* [PROBLEM DETAILS]: Could you return each line below without altering a word?

* [Saved entries]:
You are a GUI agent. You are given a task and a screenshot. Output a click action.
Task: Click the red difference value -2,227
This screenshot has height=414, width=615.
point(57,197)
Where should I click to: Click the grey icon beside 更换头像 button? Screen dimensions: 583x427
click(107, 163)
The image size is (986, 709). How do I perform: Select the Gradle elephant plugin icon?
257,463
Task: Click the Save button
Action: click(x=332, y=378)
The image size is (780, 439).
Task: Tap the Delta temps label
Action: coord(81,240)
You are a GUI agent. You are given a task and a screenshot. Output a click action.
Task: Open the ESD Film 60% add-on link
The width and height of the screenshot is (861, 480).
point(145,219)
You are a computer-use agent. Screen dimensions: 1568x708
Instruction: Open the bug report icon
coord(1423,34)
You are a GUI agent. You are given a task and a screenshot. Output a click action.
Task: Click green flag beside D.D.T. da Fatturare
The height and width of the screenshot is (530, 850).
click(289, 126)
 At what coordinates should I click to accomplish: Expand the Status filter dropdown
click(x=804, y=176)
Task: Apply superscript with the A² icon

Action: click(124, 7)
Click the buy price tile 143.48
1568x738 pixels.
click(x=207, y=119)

* [ANSWER TO THIS PROBLEM]:
You are a GUI agent. You are given a task and a screenshot. Output a click action.
Task: Click the red difference value -2,227
This screenshot has height=414, width=615.
point(57,197)
Where should I click to: Click the grey icon beside 更换头像 button? Screen dimensions: 583x427
click(107, 163)
The image size is (986, 709). How do I perform: Select the Gradle elephant plugin icon?
257,463
Task: Click the Save button
Action: click(x=332, y=378)
The image size is (780, 439).
Task: Tap the Delta temps label
Action: coord(81,240)
You are a GUI agent. You are given a task and a screenshot. Output a click action.
Task: Open the ESD Film 60% add-on link
The width and height of the screenshot is (861, 480).
point(145,219)
You are a computer-use agent. Screen dimensions: 1568x708
Instruction: Open the bug report icon
coord(1423,34)
You are a GUI agent. You are given a task and a screenshot. Output a click action.
Task: Click green flag beside D.D.T. da Fatturare
The height and width of the screenshot is (530, 850).
click(289, 126)
 At what coordinates should I click to accomplish: Expand the Status filter dropdown
click(x=804, y=176)
Task: Apply superscript with the A² icon

Action: click(124, 7)
Click the buy price tile 143.48
1568x738 pixels.
click(x=207, y=119)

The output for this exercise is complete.